-- Begin Source --

The fourth angel destroys one-third of the sun and moon and stars; an eagle comes crying out “Trouble, trouble, trouble” (8:12).

Thursday, November 15, 2012

Daily Bible Reading: Ezekiel 38 and Revelation 7


Ezekiel 38 – The footnote introducing this chapter says that this is the earliest apocalyptic, eschatological, vision in scripture. Other examples are Isaiah 24-27, Daniel 7-12, Zechariah 9-14. This type of literature bloomed in the 2nd c. BC (Book of Enoch, etc.). The countries of Meshech and Tubal were on the Black Sea; Magog is not known. Gog is a “type” of victorious barbarian who will inflict the final ordeals on Israel.
           
In an unspecified future time, Gog will assault Israel after they have been returned for a long while. He will come “like a cloud” and many nations shall come with him. Unaware of being an instrument of Yahweh’s, Gog will work out a wicked plan and march against the peaceful nation Israel will be to plunder them. Jerusalem was thought to be at the center of the world – its navel.
           
Ezekiel is told to prophesy to Gog and say he will be used to “display my holiness to them [Israel]” (38:16). When Gog invades, God’s anger will come and he will bring a fearful quaking of the land. Mountains will fall, cliffs crumble. Men will turn their swords on each other and he will punish them with all kinds of disasters. All of this is designed to display His greatness and make the nations acknowledge Him.

Revelation 7 – Four angels are at the four corners of the earth holding the winds back, ready to devastate the earth. Another angel in the east where the sun rises carries God’s seal and tells them to hold off until the saved can be marked with God’s seal - 144,000 of them.

The “saved” will be of every land and nation. They have been “through the great persecution” (Nero’s) and their robes have been washed white “in the blood of the Lamb” (7:14).

“They will never hunger or thirst again; neither the sun nor scorching wind will ever plague them, because the Lamb who is on the throne will be their shepherd and will lead them to springs of living water; and God will wipe away all tears from their eyes” (7:16-17) Quote echoes Hosea 2 and Isaiah 11.

Wednesday, November 14, 2012

Daily Bible Reading: Ezekiel 37 and Revelation 6


Ezekiel 37 – The Dry Bones – The hand of the Lord carries Ezekiel to the middle of a valley full of bones. He makes him walk up and down among them.

“He said to me, ‘Son of man, can these bones live?’ I said, ‘You know, Lord Yahweh’. He said, ‘Prophesy over these bones. Say, “Dry bones, hear the word of Yahweh. The Lord Yahweh says this to these bones: I am now going to make the breath enter you, and you will live. I shall put sinews on you. I shall make flesh grow on you. I shall cover you with skin and give you breath, and you will live; and you will learn that I am Yahweh”’ (37:3-7).

As Ezekiel prophesies to the bones, they stir and come back to life – “the bones joined together. I looked, and saw that they were covered with sinews; flesh was growing on them and skin was covering the, but there was no breath in them. He said to me, ‘Prophesy to the breath; prophesy, son of man. Say to the breath, ‘The Lord Yahweh says this: Come from the four winds, breath; breathe on these dead; let them live!’” (37:7-10).

He continues: “O my people, I will open your graves and have you rise from them, and bring you back to the land of Israel. . .I will put my spirit in you that may live. . .” (37:14).

-- End Source --
-- Begin Supplied records --

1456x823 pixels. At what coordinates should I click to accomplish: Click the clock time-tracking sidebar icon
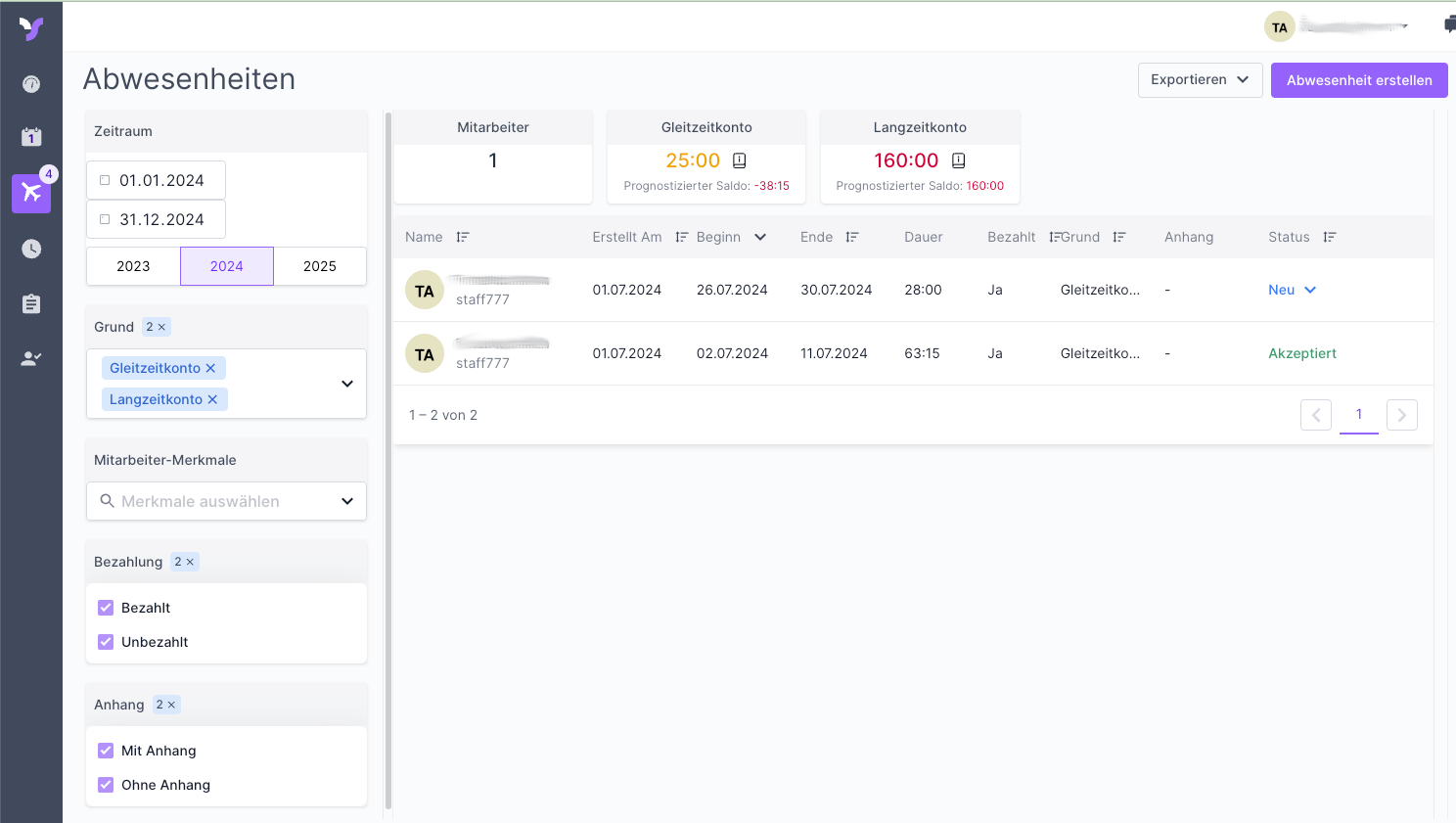click(x=31, y=249)
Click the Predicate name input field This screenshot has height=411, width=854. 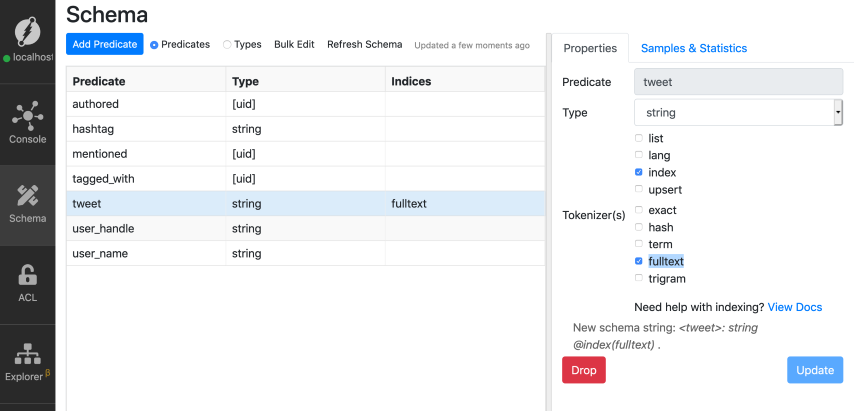737,82

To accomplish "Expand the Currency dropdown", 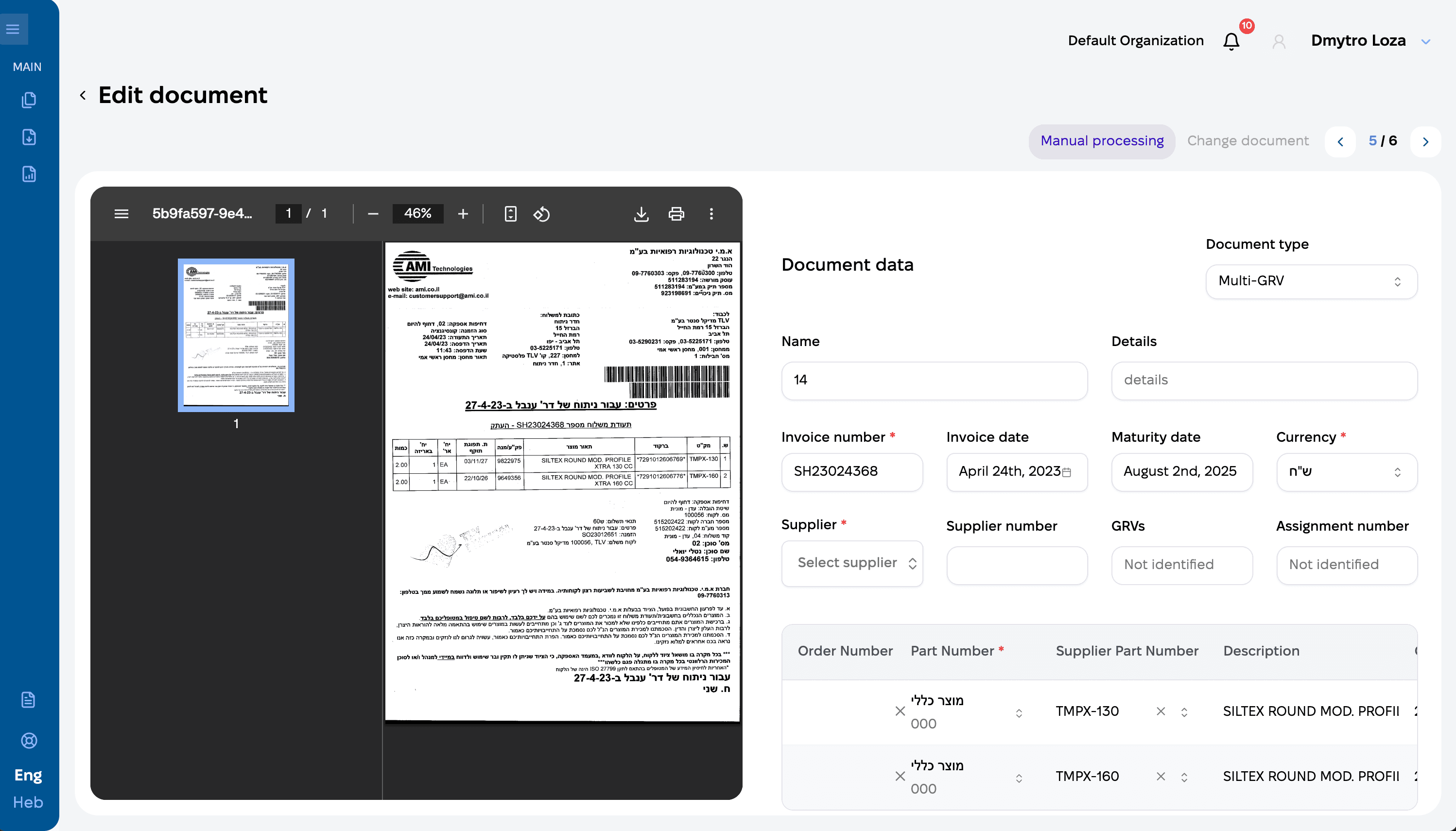I will pyautogui.click(x=1347, y=472).
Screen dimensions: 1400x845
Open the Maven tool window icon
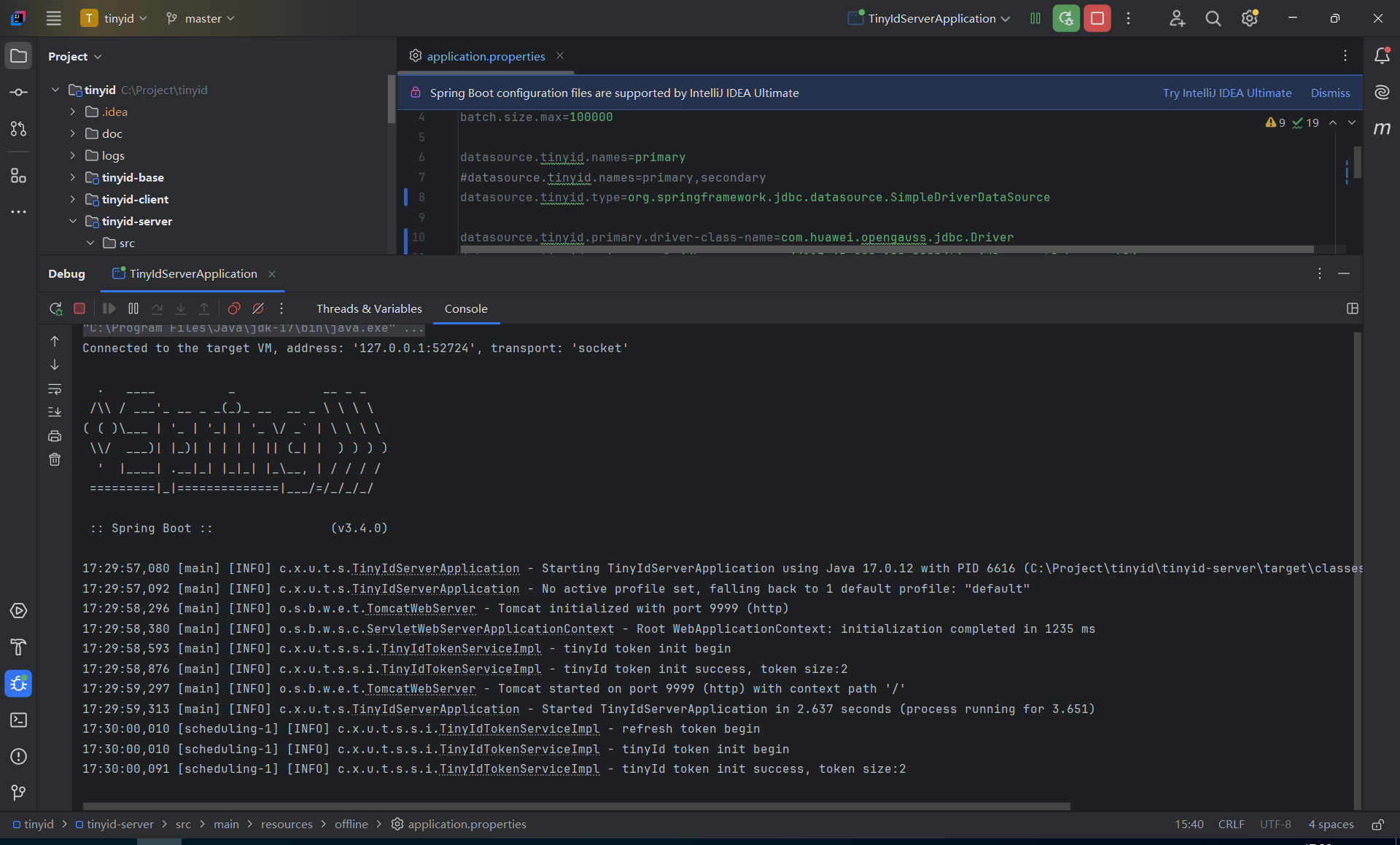[1382, 128]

-- End Supplied records --

◆ **Task brief**:
According to the Bible reading notes, where were the countries of Meshech and Tubal located?

◆ **Result for this task**:
On the Black Sea.